Were the packages part of some kind of dry run or test of counterterrorism measures?

And who in Yemen sent them? Both packages had US destinations.

In a statement released Friday, the White House said President Obama was informed of a “potential terrorist threat” at 10:35 p.m. Thursday by his assistant for homeland security and counterterrorism, John Brennan. “The president directed US intelligence and law enforcement agencies, and the Department of Homeland Security, to take steps to ensure the safety and security of the American people, and to determine whether these threats are a part of any additional terrorist plotting,” the statement said.

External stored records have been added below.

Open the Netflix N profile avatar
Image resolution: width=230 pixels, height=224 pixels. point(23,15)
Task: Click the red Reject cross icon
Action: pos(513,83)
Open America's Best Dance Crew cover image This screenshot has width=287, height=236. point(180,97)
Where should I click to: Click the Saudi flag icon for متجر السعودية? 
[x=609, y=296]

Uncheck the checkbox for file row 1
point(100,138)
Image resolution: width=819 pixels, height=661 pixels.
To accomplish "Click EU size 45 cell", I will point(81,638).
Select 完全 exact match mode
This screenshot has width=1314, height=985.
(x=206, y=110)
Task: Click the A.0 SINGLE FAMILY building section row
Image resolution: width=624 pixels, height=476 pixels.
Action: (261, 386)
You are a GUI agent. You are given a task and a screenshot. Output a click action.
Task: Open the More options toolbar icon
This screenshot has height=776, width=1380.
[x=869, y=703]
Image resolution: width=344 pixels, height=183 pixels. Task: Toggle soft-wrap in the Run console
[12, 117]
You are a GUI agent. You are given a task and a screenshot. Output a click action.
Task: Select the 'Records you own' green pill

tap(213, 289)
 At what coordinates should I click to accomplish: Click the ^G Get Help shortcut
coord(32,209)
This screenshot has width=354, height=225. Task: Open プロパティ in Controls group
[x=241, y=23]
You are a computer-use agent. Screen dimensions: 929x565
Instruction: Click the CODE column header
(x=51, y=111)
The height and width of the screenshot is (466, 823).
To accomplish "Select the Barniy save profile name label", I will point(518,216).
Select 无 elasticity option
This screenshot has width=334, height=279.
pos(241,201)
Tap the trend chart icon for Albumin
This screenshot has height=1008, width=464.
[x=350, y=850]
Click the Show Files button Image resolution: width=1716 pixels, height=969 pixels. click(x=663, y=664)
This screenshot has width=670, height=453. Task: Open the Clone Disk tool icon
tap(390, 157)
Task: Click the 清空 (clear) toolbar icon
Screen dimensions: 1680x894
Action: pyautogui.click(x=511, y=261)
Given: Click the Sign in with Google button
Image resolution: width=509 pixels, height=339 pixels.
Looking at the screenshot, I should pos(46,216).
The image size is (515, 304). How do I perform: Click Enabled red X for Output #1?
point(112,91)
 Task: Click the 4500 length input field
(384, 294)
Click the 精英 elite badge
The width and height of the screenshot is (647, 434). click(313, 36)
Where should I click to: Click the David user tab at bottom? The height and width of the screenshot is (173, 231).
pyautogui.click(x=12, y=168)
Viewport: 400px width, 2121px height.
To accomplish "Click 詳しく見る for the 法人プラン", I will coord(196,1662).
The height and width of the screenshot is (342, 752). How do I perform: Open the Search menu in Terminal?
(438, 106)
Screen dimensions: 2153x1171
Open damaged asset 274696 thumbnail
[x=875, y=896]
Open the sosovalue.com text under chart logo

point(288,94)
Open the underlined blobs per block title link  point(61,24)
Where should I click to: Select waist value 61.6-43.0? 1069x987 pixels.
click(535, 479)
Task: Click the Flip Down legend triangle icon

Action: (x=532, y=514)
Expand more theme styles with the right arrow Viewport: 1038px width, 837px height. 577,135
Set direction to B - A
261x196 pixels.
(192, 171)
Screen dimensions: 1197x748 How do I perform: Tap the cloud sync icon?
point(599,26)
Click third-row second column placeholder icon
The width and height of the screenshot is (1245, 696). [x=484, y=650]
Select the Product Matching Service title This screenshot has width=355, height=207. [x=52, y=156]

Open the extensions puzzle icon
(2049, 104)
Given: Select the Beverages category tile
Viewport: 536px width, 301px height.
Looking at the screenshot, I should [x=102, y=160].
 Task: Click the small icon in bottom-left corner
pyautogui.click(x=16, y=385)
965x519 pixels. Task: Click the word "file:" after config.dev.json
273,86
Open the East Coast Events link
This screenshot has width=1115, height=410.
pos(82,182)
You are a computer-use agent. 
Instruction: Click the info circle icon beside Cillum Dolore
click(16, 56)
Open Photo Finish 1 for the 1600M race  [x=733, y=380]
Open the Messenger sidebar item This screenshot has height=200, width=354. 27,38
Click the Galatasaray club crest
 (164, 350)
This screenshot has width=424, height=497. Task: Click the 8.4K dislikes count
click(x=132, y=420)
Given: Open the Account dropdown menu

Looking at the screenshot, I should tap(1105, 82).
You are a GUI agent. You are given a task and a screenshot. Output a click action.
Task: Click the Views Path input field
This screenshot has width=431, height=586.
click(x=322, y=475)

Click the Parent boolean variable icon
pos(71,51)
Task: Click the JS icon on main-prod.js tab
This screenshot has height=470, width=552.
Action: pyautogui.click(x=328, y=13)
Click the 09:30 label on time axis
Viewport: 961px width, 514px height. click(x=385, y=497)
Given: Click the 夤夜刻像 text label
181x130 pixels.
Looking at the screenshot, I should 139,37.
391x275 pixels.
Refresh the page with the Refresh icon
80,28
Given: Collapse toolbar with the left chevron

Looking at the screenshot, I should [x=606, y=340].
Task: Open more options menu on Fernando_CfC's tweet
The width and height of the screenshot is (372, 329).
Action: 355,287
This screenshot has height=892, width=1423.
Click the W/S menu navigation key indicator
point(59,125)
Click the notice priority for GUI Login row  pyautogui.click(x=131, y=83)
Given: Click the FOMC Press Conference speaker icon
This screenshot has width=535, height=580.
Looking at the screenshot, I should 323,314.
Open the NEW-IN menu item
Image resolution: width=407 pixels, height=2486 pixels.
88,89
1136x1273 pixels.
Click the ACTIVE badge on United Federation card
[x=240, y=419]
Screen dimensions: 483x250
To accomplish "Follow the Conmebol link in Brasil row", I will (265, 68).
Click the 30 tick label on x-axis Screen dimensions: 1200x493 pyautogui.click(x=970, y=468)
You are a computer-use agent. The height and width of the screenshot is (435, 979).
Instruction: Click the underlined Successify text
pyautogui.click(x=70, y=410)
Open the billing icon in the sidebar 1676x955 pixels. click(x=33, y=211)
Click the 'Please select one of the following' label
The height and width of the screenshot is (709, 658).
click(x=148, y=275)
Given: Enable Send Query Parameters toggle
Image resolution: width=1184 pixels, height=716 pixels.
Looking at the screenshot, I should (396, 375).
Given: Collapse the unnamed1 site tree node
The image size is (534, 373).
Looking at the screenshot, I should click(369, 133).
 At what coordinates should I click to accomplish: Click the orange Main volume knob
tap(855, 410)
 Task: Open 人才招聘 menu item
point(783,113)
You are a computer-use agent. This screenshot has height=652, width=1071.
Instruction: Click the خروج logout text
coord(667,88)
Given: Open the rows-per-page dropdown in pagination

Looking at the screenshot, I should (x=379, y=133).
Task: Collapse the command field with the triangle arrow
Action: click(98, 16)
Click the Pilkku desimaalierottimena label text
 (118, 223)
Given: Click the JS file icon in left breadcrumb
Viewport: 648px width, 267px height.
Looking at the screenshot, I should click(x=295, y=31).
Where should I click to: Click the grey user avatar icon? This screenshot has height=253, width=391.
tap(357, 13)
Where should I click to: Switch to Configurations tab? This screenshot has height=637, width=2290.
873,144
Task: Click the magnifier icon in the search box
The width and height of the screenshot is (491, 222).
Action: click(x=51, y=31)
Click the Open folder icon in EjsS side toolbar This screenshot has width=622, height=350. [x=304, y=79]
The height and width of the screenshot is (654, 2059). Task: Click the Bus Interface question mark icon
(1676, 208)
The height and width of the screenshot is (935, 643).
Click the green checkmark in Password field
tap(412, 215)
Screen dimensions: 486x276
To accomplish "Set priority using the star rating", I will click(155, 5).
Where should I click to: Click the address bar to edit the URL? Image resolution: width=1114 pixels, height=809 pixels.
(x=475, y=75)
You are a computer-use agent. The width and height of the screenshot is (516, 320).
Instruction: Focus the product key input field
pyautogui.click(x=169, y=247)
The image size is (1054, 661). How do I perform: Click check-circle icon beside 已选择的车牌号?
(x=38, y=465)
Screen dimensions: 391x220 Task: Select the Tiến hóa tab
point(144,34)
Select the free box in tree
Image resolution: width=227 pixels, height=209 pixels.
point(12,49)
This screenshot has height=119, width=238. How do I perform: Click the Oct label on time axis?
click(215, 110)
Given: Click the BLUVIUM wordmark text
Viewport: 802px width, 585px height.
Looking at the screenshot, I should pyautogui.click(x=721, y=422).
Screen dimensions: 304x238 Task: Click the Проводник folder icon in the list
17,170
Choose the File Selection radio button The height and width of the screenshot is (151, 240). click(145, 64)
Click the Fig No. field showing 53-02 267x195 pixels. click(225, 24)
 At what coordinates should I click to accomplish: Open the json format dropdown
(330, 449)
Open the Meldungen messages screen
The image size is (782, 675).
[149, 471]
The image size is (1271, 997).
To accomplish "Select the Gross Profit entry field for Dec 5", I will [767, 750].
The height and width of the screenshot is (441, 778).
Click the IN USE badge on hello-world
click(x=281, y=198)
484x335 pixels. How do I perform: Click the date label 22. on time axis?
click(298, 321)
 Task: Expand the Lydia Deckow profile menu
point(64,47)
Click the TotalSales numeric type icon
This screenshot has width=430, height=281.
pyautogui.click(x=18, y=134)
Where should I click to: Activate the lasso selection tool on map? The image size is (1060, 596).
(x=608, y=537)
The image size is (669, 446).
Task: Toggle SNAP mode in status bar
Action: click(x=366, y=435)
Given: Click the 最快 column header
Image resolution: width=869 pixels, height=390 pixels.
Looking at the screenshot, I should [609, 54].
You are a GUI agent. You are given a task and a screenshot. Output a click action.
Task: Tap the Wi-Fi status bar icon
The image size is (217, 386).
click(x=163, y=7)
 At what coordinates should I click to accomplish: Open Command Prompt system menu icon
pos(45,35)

The White House also underscored the role that quick and direct communication among US intelligence agencies and between US agencies and their foreign counterparts played in triggering the investigation. The statement said the packages were identified and examined and information was shared “based on close cooperation among US government agencies and with our foreign allies and partners.”

Poor communication and interagency rivalry have been cited in past intelligence failures, most famously in the case of the 9/11 terrorist attacks.

The suspicious but ultimately harmless packages suggest to some counterterrorism experts that someone may have been attempting a dry run of an envisioned bombing plot, and may have wanted to determine whether or not their weapons could slip through security screenings.

Evidence revealed that the 9/11 suicide bombers made several dry-run flights to test their ability to board flights with weapons like box cutters.

The fact that the packages originated in Yemen immediately raises suspicions about Al Qaeda in the Arabian Peninsula, which is headquartered in what the US considers to be one of the top focal points of the international counterterrorism battle.